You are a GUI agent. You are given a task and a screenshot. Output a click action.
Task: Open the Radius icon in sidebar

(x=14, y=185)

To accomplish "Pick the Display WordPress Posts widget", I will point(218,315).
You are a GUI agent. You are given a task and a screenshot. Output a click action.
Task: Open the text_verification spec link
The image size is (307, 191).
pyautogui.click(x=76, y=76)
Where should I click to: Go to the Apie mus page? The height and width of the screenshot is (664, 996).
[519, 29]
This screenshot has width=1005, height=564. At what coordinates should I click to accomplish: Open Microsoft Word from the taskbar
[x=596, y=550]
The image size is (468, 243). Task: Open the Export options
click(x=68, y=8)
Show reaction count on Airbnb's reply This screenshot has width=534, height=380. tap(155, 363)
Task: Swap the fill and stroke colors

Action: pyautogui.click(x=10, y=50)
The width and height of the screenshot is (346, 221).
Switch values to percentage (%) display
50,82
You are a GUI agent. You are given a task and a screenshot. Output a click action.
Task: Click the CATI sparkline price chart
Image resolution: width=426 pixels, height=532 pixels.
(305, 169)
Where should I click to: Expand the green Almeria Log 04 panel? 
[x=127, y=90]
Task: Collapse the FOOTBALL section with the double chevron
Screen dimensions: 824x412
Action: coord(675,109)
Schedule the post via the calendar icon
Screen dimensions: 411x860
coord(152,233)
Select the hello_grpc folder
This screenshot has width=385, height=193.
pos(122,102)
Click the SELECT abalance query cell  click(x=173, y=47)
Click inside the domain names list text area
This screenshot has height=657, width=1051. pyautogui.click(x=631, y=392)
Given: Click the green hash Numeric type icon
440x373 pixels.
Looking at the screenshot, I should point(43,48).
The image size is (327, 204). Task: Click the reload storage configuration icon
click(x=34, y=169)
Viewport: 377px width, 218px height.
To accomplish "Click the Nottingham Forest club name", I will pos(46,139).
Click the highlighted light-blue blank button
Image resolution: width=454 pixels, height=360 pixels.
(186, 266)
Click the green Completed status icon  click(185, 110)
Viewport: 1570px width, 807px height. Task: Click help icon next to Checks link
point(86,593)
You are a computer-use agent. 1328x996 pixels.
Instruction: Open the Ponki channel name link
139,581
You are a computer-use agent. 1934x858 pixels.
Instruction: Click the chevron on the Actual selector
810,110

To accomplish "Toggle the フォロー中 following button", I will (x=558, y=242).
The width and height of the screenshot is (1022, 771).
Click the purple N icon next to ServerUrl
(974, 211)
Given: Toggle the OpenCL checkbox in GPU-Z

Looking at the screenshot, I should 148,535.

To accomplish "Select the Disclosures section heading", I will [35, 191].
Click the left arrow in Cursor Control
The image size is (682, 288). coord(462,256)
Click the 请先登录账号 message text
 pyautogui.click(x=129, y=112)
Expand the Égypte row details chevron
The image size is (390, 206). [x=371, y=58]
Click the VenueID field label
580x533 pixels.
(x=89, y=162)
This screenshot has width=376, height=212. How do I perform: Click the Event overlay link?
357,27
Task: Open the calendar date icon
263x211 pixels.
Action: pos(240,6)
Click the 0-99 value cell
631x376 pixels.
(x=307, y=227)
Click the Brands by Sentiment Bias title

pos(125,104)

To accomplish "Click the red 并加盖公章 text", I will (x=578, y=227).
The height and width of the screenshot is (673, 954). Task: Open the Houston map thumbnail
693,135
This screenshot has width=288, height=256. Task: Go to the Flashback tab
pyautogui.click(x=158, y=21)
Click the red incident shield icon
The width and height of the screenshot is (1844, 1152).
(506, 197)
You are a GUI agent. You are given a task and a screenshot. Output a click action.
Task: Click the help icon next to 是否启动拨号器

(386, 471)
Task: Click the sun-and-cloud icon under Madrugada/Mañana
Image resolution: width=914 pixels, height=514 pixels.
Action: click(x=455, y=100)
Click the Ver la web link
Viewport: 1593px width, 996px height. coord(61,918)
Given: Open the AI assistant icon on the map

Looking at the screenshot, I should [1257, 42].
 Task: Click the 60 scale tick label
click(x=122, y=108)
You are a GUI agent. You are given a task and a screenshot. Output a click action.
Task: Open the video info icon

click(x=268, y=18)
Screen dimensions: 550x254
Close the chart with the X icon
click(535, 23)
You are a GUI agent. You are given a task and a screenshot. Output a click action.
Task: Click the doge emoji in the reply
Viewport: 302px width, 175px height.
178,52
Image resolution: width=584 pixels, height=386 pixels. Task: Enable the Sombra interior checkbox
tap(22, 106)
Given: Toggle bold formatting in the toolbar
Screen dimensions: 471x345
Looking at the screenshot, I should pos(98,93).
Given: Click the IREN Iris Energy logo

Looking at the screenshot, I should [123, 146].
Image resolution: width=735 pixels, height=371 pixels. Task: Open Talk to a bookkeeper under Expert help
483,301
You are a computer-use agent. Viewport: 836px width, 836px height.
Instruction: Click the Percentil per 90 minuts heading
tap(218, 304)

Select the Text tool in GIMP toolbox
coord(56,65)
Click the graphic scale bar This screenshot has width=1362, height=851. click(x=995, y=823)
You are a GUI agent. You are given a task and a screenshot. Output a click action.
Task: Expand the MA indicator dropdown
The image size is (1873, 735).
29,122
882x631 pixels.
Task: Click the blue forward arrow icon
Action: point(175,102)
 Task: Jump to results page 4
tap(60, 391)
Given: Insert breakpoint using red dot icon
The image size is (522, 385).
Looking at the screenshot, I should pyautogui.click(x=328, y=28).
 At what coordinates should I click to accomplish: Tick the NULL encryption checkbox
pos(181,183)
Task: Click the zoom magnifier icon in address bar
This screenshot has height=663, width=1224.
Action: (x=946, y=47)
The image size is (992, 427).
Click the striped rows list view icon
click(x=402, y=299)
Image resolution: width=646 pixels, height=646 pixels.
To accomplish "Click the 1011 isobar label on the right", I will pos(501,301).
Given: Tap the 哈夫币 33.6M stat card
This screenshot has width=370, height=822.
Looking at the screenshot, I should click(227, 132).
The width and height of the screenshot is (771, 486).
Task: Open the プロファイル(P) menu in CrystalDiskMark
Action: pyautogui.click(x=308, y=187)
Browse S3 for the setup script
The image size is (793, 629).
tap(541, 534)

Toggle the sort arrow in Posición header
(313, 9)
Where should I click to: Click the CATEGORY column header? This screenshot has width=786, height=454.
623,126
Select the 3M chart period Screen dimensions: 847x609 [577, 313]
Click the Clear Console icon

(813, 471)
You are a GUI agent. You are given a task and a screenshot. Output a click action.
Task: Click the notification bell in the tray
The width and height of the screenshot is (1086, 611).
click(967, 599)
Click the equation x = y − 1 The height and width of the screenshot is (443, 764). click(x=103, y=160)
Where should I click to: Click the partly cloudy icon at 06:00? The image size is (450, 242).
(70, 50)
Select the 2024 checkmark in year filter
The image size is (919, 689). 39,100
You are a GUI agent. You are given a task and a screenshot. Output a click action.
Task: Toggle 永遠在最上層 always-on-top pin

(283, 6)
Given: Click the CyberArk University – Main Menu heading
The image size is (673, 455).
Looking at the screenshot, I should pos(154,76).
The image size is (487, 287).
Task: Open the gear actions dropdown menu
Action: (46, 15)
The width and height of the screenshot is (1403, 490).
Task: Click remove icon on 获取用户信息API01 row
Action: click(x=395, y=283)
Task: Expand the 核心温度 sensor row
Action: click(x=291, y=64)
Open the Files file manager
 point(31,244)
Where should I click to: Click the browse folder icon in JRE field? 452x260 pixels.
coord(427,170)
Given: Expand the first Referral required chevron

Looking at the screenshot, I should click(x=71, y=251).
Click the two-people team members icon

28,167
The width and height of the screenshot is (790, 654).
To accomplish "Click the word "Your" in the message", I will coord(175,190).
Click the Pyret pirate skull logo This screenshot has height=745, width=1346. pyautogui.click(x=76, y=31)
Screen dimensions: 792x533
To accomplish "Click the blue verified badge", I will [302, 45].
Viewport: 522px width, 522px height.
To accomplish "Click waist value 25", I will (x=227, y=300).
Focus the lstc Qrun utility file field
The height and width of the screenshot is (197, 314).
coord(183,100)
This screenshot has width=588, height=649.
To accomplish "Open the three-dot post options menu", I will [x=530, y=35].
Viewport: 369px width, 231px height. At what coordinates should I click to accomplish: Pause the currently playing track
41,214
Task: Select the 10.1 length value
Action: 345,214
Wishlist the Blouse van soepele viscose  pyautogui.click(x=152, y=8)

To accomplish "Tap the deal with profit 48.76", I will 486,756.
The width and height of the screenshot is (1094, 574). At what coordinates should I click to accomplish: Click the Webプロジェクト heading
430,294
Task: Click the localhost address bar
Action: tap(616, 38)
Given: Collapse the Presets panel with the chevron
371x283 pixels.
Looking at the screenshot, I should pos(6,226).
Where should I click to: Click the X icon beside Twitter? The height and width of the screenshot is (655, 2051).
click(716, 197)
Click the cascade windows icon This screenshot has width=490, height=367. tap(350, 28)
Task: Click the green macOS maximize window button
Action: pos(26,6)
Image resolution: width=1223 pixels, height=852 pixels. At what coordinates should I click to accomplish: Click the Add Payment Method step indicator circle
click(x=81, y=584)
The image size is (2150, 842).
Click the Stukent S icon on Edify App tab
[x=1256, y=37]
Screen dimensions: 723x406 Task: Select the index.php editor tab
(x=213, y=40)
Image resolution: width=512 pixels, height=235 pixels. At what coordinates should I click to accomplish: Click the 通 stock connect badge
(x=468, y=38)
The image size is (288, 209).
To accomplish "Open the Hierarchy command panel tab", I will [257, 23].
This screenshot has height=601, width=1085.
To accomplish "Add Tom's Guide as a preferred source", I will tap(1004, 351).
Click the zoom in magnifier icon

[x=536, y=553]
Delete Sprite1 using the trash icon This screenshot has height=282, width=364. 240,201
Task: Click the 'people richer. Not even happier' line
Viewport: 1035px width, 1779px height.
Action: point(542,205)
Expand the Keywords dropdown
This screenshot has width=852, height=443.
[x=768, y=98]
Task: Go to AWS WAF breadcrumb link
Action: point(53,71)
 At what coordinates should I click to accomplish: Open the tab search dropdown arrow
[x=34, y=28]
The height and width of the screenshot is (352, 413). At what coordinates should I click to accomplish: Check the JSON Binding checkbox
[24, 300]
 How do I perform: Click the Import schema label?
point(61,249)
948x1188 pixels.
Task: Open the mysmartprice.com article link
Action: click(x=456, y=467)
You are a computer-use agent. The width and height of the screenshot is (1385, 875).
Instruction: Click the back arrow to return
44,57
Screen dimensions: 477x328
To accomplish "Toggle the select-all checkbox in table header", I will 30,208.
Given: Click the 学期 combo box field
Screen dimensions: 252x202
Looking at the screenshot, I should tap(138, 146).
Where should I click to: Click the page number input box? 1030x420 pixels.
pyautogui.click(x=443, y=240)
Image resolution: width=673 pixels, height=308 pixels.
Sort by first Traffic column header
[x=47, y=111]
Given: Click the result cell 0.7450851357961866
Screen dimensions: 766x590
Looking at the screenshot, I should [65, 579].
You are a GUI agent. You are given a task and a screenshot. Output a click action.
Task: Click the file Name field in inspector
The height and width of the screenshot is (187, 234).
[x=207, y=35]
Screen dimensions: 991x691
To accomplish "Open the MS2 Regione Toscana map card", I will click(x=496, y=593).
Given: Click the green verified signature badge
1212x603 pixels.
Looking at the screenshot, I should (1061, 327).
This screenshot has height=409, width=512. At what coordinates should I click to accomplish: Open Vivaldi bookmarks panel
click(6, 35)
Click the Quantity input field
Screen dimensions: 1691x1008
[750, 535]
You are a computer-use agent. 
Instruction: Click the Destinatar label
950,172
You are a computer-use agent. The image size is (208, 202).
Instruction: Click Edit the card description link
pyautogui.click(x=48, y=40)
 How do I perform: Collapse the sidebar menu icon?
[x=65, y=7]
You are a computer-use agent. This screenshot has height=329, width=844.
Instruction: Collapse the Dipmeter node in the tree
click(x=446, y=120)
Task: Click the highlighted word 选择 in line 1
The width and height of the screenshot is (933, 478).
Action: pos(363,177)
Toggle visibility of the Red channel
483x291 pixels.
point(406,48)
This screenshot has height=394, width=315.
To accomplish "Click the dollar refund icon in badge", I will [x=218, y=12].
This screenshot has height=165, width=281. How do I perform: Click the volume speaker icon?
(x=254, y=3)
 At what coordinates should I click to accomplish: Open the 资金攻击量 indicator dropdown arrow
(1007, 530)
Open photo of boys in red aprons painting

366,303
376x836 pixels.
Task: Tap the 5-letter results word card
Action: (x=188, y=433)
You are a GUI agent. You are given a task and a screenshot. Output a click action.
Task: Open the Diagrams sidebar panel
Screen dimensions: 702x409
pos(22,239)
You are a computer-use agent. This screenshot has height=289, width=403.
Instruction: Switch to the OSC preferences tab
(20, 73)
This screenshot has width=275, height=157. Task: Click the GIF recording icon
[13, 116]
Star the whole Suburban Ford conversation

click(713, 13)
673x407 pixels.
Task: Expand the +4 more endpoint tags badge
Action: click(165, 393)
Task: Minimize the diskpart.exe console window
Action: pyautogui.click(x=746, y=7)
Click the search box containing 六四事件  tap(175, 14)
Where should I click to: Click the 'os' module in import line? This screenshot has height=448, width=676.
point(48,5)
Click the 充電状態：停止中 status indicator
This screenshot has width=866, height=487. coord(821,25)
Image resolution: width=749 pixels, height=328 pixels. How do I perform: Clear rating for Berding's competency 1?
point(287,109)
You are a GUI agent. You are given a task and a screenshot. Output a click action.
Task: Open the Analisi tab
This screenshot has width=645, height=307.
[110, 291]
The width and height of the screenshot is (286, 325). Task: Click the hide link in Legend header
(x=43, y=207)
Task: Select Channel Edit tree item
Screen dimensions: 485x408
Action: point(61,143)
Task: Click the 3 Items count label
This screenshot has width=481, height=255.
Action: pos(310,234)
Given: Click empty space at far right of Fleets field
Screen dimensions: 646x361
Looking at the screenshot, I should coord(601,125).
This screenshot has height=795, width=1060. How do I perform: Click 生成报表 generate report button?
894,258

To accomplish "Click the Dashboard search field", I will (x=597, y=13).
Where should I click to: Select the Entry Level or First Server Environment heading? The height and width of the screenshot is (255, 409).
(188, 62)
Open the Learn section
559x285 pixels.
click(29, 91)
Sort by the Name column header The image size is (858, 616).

++++++++

→ Exercise brief:
Lines in the data that include the word "verified" should all be copied.

→ Task output:
To accomplish "Click the blue verified badge", I will [302, 45].
Given: Click the green verified signature badge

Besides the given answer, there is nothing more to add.